From owner-freebsd-current@FreeBSD.ORG  Wed May 14 19:22:05 2003
Return-Path: <owner-freebsd-current@FreeBSD.ORG>
Delivered-To: freebsd-current@freebsd.org
Received: from mx1.FreeBSD.org (mx1.freebsd.org [216.136.204.125])
	by hub.freebsd.org (Postfix) with ESMTP
	id 4B82F37B401; Wed, 14 May 2003 19:22:05 -0700 (PDT)
Received: from gw.catspoiler.org (217-ip-163.nccn.net [209.79.217.163])
	by mx1.FreeBSD.org (Postfix) with ESMTP
	id 7220F43F75; Wed, 14 May 2003 19:22:04 -0700 (PDT)
	(envelope-from truckman@FreeBSD.org)
Received: from FreeBSD.org (mousie.catspoiler.org [192.168.101.2])
	by gw.catspoiler.org (8.12.9/8.12.9) with ESMTP id h4F2LgM7054256;
	Wed, 14 May 2003 19:21:46 -0700 (PDT)
	(envelope-from truckman@FreeBSD.org)
Message-Id: <200305150221.h4F2LgM7054256@gw.catspoiler.org>
Date: Wed, 14 May 2003 19:21:42 -0700 (PDT)
From: Don Lewis <truckman@FreeBSD.org>
To: robert@fledge.watson.org
In-Reply-To: <Pine.NEB.3.96L.1030514095118.8018B-100000@fledge.watson.org>
MIME-Version: 1.0
Content-Type: TEXT/plain; charset=us-ascii
cc: bsder@allcaps.org
cc: alfred@FreeBSD.org
cc: current@FreeBSD.org
Subject: Re: rpc.lockd spinning; much breakage
X-BeenThere: freebsd-current@freebsd.org
X-Mailman-Version: 2.1.1
Precedence: list
List-Id: Discussions about the use of FreeBSD-current
	<freebsd-current.freebsd.org>
List-Unsubscribe: <http://lists.freebsd.org/mailman/listinfo/freebsd-current>,
	<mailto:freebsd-current-request@freebsd.org?subject=unsubscribe>
List-Archive: <http://lists.freebsd.org/pipermail/freebsd-current>
List-Post: <mailto:freebsd-current@freebsd.org>
List-Help: <mailto:freebsd-current-request@freebsd.org?subject=help>
List-Subscribe: <http://lists.freebsd.org/mailman/listinfo/freebsd-current>,
	<mailto:freebsd-current-request@freebsd.org?subject=subscribe>
X-List-Received-Date: Thu, 15 May 2003 02:22:05 -0000

On 14 May, Robert Watson wrote:
> 
> On Tue, 13 May 2003, Don Lewis wrote:

>> I don't know if the the client will retry in the blocking case or if the
>> server side will have to grow the code to poll any local locks that it >
> might encounter.  >
> 
> Based on earlier experience with the wakeups getting "lost", it sounds
> like the re-polling takes place once every ten seconds on the client for
> blocking locks.

That seems makes sense.  It looks like the client side more or less just
tosses the "blocked" response and waits for the grant message to arrive.
I guess it periodically polls while it waits.

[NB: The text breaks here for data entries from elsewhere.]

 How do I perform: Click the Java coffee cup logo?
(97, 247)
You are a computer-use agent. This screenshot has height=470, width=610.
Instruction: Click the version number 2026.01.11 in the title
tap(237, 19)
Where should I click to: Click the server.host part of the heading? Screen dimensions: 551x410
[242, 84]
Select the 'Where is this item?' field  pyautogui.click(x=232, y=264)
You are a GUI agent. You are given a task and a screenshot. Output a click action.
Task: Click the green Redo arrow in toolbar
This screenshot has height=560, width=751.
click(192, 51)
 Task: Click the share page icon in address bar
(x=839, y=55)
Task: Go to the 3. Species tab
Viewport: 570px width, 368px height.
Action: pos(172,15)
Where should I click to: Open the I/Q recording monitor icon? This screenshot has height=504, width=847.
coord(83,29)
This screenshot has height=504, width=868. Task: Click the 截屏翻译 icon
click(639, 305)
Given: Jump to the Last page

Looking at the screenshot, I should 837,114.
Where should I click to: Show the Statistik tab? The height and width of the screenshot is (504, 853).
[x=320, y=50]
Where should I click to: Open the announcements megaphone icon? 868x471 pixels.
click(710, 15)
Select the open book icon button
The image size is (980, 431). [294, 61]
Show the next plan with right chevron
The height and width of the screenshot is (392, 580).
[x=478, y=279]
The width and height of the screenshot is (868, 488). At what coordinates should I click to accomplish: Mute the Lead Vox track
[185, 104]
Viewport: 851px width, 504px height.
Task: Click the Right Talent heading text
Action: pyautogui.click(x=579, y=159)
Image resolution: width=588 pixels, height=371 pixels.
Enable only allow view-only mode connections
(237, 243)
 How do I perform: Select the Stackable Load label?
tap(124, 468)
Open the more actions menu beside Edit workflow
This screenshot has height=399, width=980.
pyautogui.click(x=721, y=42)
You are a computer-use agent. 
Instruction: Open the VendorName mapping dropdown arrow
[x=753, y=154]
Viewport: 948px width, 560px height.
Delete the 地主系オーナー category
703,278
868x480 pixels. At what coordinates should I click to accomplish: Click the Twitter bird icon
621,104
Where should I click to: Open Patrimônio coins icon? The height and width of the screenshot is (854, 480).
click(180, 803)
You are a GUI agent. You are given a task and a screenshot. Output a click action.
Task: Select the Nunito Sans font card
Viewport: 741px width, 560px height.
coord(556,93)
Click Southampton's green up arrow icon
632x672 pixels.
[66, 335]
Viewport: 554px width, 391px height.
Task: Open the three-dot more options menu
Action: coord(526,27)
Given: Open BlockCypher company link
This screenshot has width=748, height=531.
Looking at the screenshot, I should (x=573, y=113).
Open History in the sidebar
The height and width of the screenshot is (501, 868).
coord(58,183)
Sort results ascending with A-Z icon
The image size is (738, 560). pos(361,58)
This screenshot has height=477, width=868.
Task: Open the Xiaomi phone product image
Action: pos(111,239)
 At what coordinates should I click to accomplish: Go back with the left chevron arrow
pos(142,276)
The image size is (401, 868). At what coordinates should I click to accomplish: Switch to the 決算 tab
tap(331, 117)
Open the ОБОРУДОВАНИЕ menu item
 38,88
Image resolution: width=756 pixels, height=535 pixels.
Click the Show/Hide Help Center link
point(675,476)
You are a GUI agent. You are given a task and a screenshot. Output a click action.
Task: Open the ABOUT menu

> Speaking of re-polling, here's another bug:  Open two pty's on the NFS
> client.  On pty1, grab and hold an exclusive lock on a file; sleep.  On
> pty2, do a blocking lock attempt on open, but Ctrl-C the process before
> the pty1 process wakes up, meaning that the lock attempt is effectively
> aborted.  Now kill the first process, releasing the lock, and attempt to
> grab the lock on the file: you'll hang forever.  The client rpc.lockd has
> left a blocking lock request registered with the server, but never
> released that lock for the now missing process.

> It looks like rpc.statd on the client needs to remember that it requested
> the lock, and when it discovers that the process requesting the lock has
> evaporated, it should immediately release the lock on its behalf.  It's
> not clear to me how that should be accomplished: perhaps when it tries to
> wake up the process and discovers it is missing, it should do it, or if
> the lock attempt is aborted early due to a signal, a further message
> should be sent from the kernel to the userland rpc.lockd to notify it that
> the lock instance is no longer of interest.  Note that if we're only using
> the pid to identify a process, not a pid and some sort of generation
> number, there's the potential for pid reuse and a resulting race. 

I saw something in the code about a cancel message (nlm4_cancel,
nlm4_cancel_msg). I think what is supposed to happen is that when
process #2 is killed the descriptor waiting for the lock will closed
which should get rid of its lock request.  rpc.lockd on the client
should notice this and send a cancel message to the server. When process
#1 releases the lock, the second lock will no longer be queued on the
the server and process #3 should be able to grab the lock.

This bug could be in the client rpc.lockd, the client kernel, or the
server rpc.lockd.